Diven für die Strasse

Sergio Pininfarina war ein Virtuose der Form. Der Sohn vom Gründer der gleichnamigen Karosserieschmiede hat Designgeschichte auf der Straße geschrieben. Anfang Juli ist der Turiner Gestalter, Unternehmer und Senator im Alter von 85 Jahren gestorben.

Autor: Norman Kietzmann

Autos und Kirchen haben eines gemeinsam: Sie geben ein Versprechen. Während der Klerus Aussicht auf ein ewiges Leben gibt, locken die metallenen Flitzer mit reichlichen Schüben an Adrenalin – und das bereits im Hier- und Jetzt. Dass die Anbetung schnittiger Karosserien selbst schon religiöse Züge annimmt, ist kein Zufall, sondern eng mit einem Namen verbunden: Pininfarina.

Die Turiner Karosserie- und Designschmiede hat nicht nur Klassiker wie den Alpha Romeo Spider, den Ferrari Dino 246 oder den Peugeot 604 hervorgebracht. Sie entwirft in dritter Generation längst Hochgeschwindigkeitszüge, Yachten oder die Fackel der olympischen Winterspiele in Turin 2006. Gegründet wurde die „Carrozzeria Pinin Farina“ 1930 von Battista Farina, den alle nur „Pinin“, den Kleinen, nannten. Seine Werkstatt war alles andere als ein Ort, an dem man sich lediglich das Öl auswechseln ließ. Sie war eine Traumfabrik für den Asphalt, in der das Automobil mit Effizienz und Eleganz neu erfunden wurde.

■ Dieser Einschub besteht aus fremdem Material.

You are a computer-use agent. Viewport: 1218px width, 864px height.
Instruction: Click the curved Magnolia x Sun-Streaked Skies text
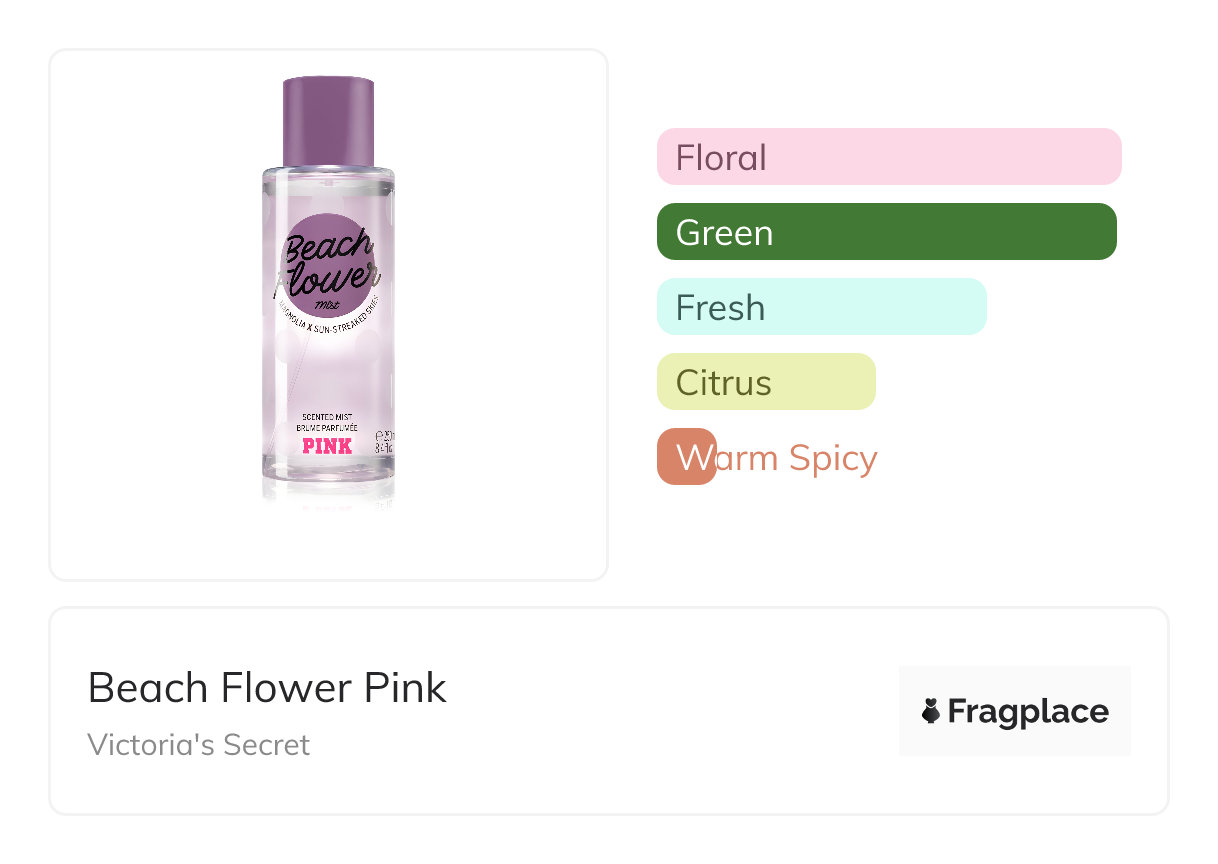330,320
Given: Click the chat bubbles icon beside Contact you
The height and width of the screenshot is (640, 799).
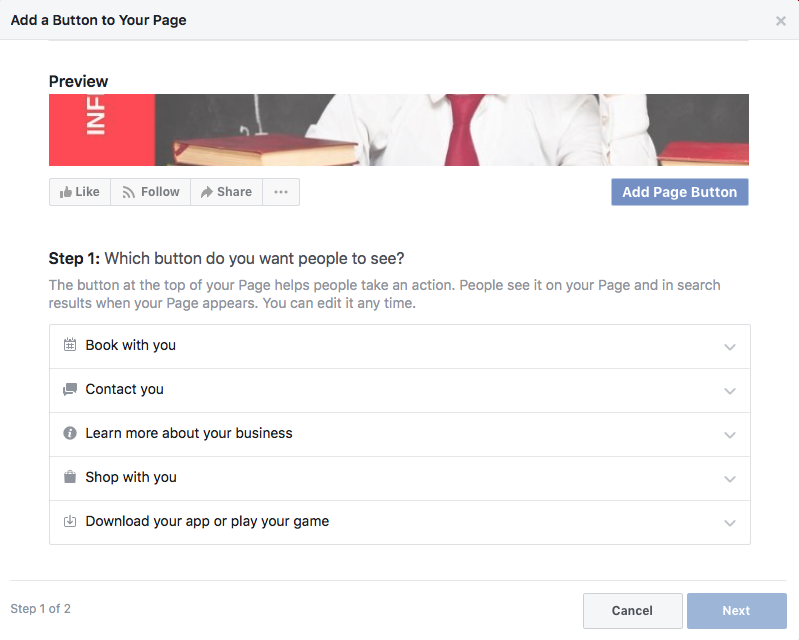Looking at the screenshot, I should tap(70, 389).
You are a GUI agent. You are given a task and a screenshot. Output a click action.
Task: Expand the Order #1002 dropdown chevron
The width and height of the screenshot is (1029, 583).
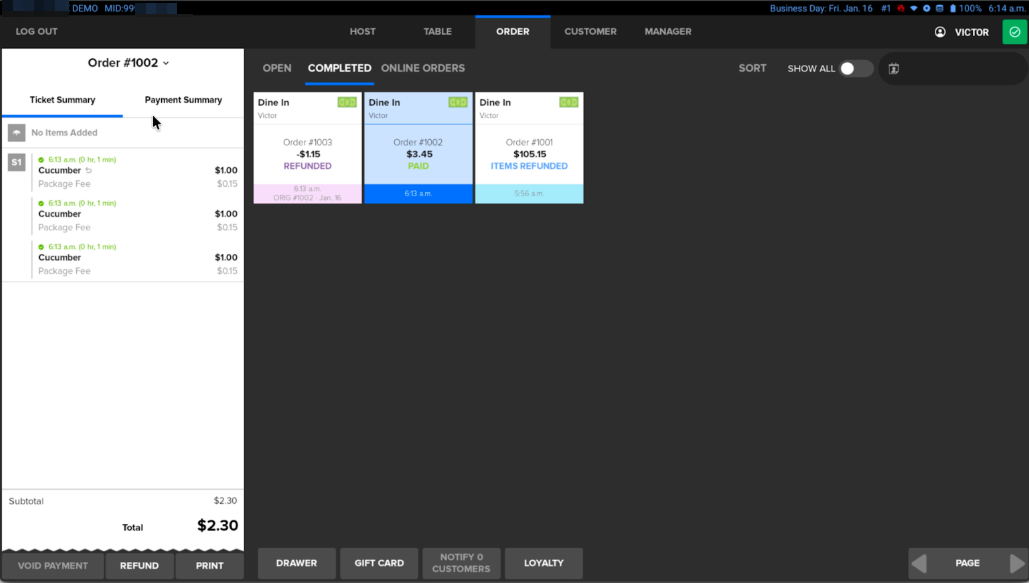pyautogui.click(x=166, y=63)

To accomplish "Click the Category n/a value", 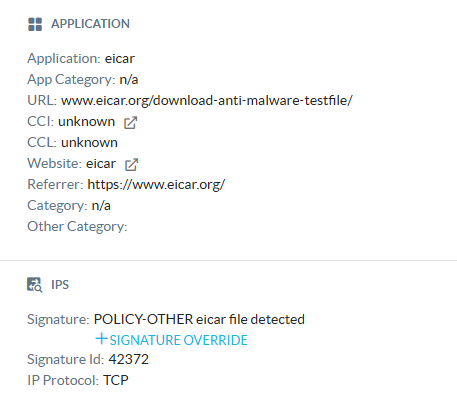I will click(101, 206).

Dass ein einzelner Mann eine ganze Branche aufhorchen ließ, entsprang den Umständen der Zeit. Bis in die fünfziger Jahre war es üblich, ab einer gewissen Preisklasse lediglich das Fahrgestell mitsamt dem Motor von den Autoherstellern zu erwerben. Die Karosserie wurde maßgeschneidert wie ein Anzug – jedoch mit einem entscheidenden Unterschied: Während Extravaganzen dem eigenen Schneider tunlichst untersagt wurden, waren sie beim Auto nicht nur erlaubt. Sie wurden sogar explizit verlangt.

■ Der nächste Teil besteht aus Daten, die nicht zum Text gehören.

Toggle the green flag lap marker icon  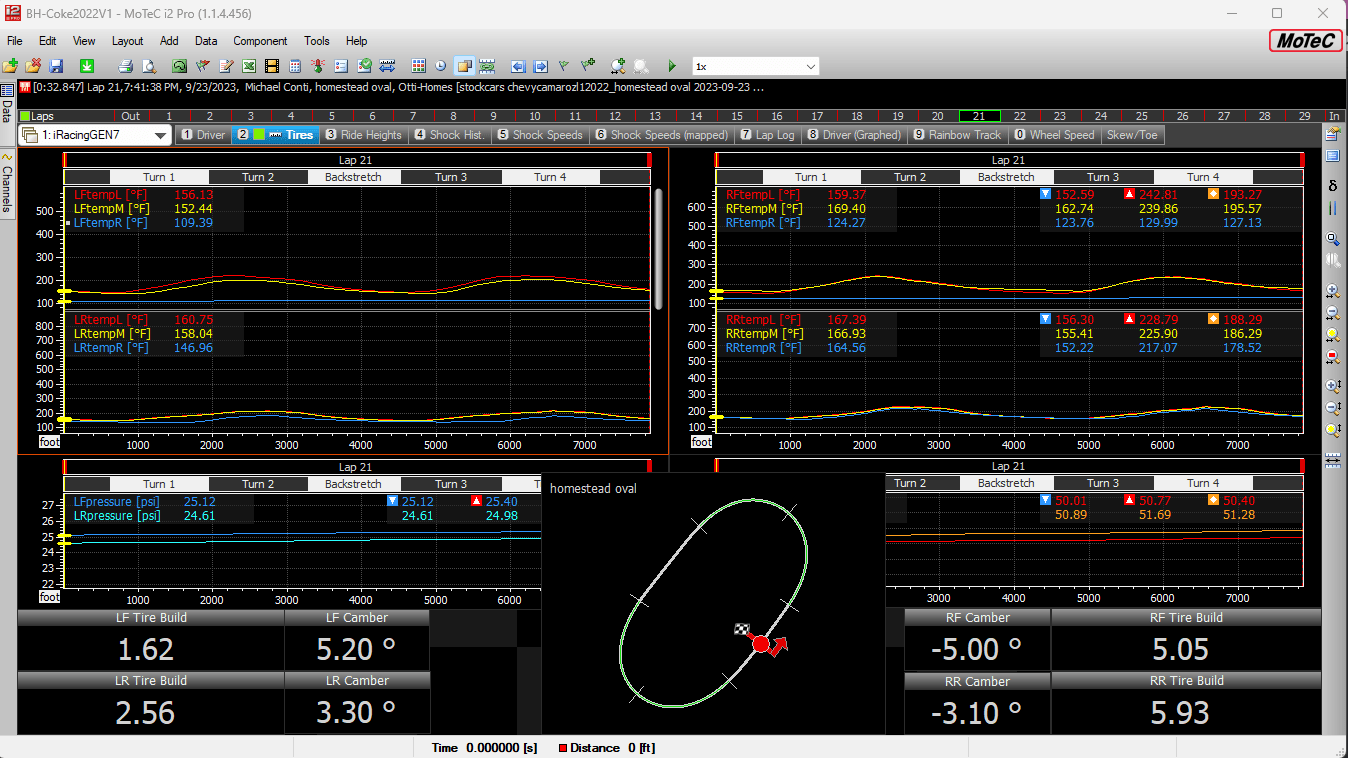point(564,66)
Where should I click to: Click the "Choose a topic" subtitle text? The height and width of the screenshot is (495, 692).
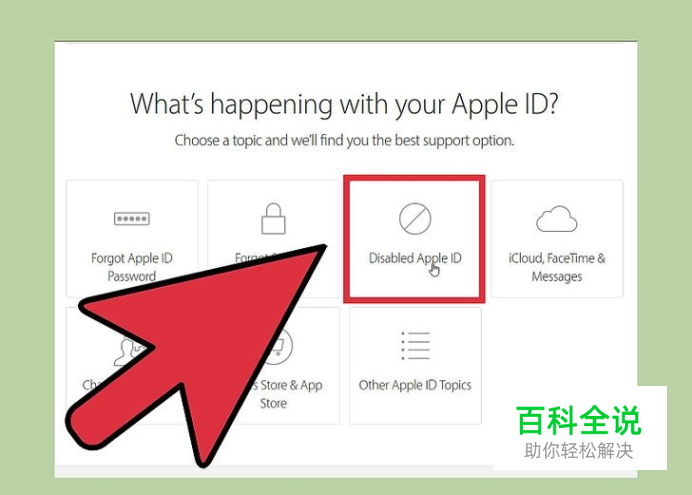coord(344,140)
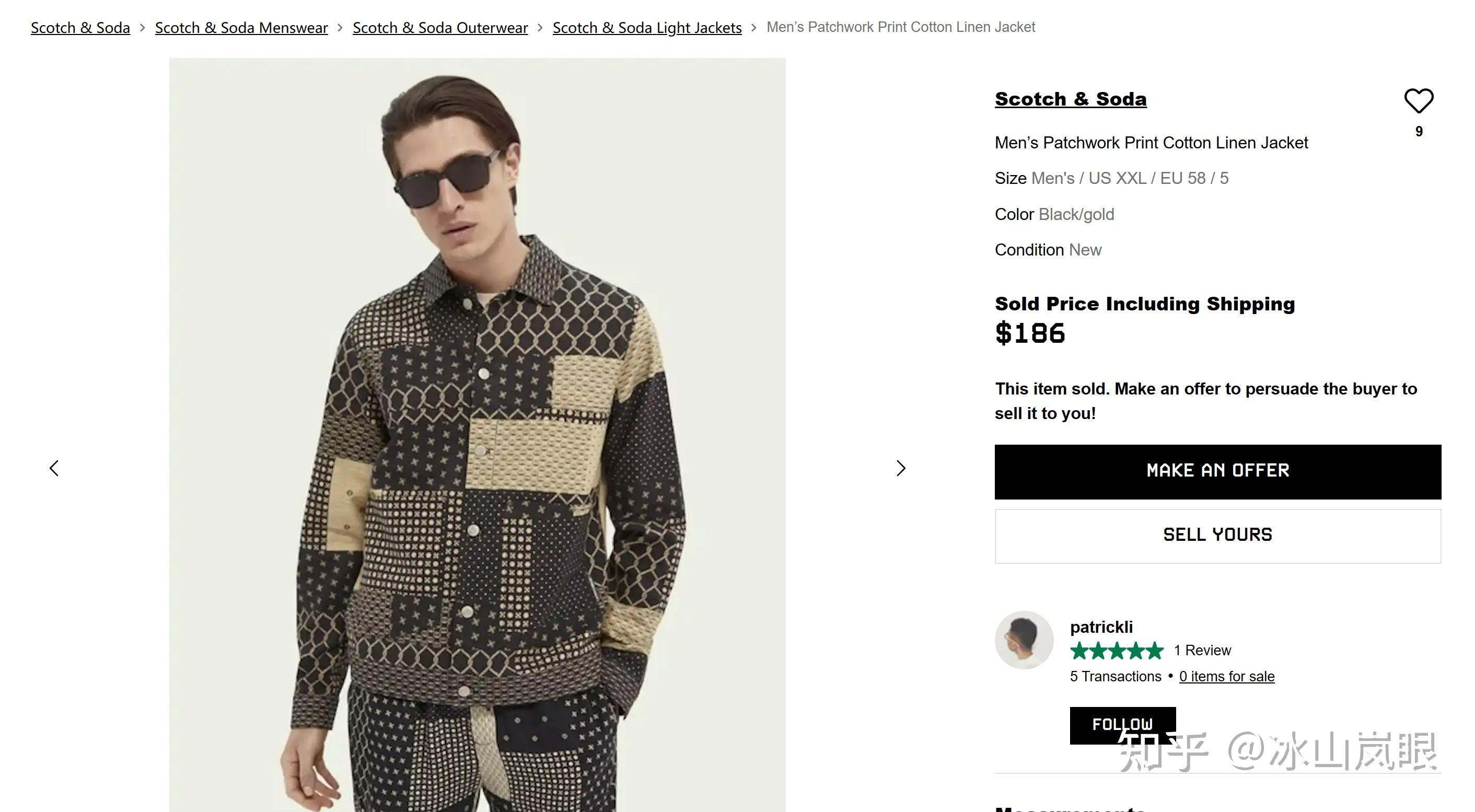Viewport: 1475px width, 812px height.
Task: Open the Scotch & Soda breadcrumb link
Action: click(x=80, y=28)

Die Karosserie wurde zur Erweiterung der männlichen Garderobe. Während Frauen mit ihren Kleidern experimentieren können, bleiben Männer uniform. Das Auto ist Abendkleid, kleines Schwarzes und Blaumantel in einem. Ein aus Blech geformtes Universaloutfit, das immer passt und manchmal, sofern es die Motorleistung zulässt, auch ein wenig laut sein darf.

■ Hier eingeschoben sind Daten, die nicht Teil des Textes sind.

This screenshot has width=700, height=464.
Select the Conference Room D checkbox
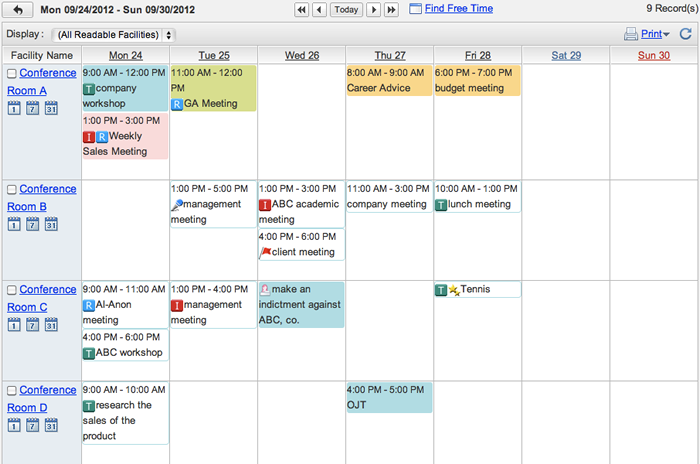click(x=12, y=390)
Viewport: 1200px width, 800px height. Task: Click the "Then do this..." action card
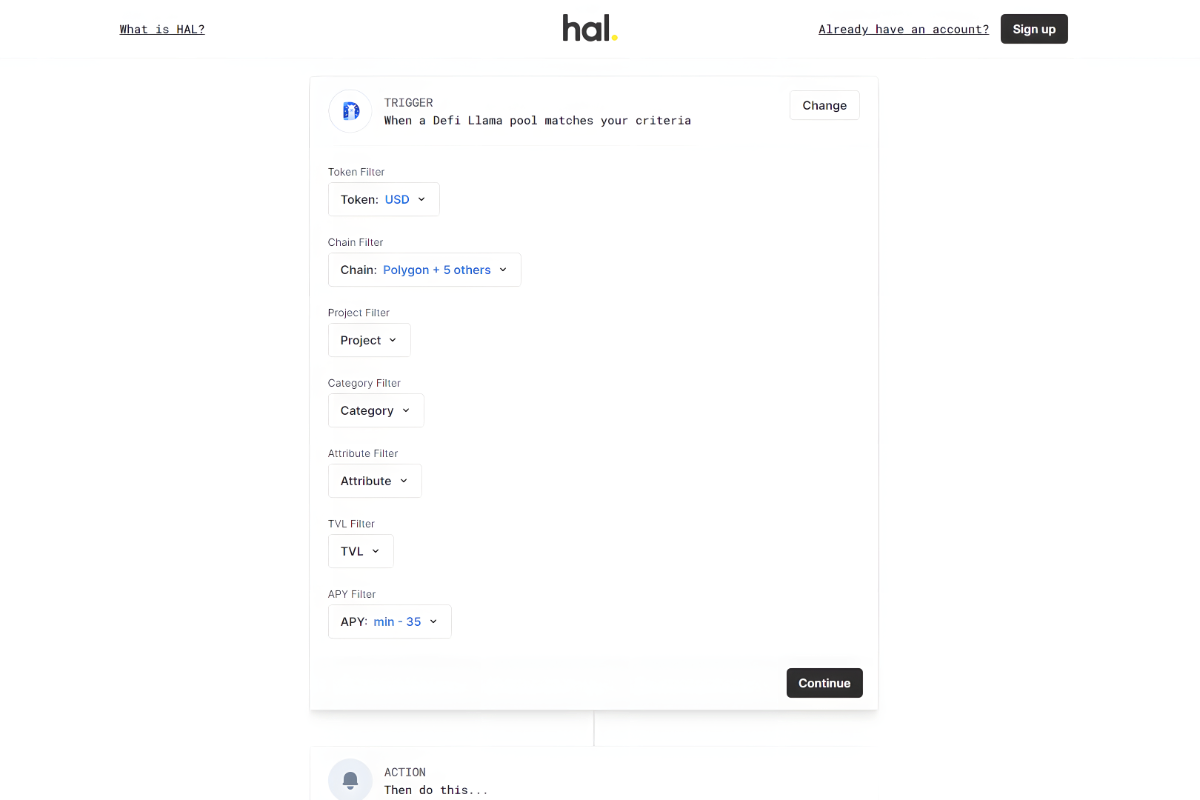click(x=437, y=789)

Schnell machte sich der Pininfarina außerhalb von Turin einen Namen, da er die Wünsche seiner Kunden nicht nur ausführte. Er gab seinen Karosserien eine unverkennbare Linie, die Aerodynamik mit einer eleganten, zeitlosen Sprache in Verbindung brachte. Anstatt mit der Plumpheit eines Muskelprotzes bewegten sich seine Fahrzeuge wie stolze Ballerinen über den Asphalt hinweg und stellten klar, warum das Auto im Italienischen einen femininen Artikel trägt. Zum Erfolg der Karosserieschmiede trugen vor allem der 1935er Alfa Romeo 6C Pescara Coupé sowie der 1936er Lancia Astura Cabriolet tippo Bocca bei, die selbst im Stehen den Rausch der Geschwindigkeit versprühten, ohne gewollt zu wirken. Aerodynamik war bei Pininfarina kein plumper Stil wie bei den aufgeplusterten Heckflossen der fünfziger Jahre. Sie wurde durch eine gesteigerte Effizienz tatsächlich eingelöst.

Nach Ende des Zweiten Weltkrieges nahm die „Carrozzeria Pinin Farina“ ihre Produktion wieder auf. Vom Umstand, dass Italien 1946 am Pariser Autosalon nicht teilnehmen durfte, ließen sich Farina und sein 1926 geborener Sohn Sergio nicht aufhalten. Sie fuhren mit einem Alfa Romeo 6C 2500 S sowie einem Lancia Aprilia Cabriolet nach Paris und parkten die beiden Fahrzeuge direkt vor dem Eingang zum Grand Palais. Nicht nur die Blicke der Messebesucher waren ihnen sicher. Am letzten Tag der Ausstellung kam einer der Organisatoren zu ihnen und sagte, sie hätten sich einen zentralen Stand für das kommende Jahr verdient.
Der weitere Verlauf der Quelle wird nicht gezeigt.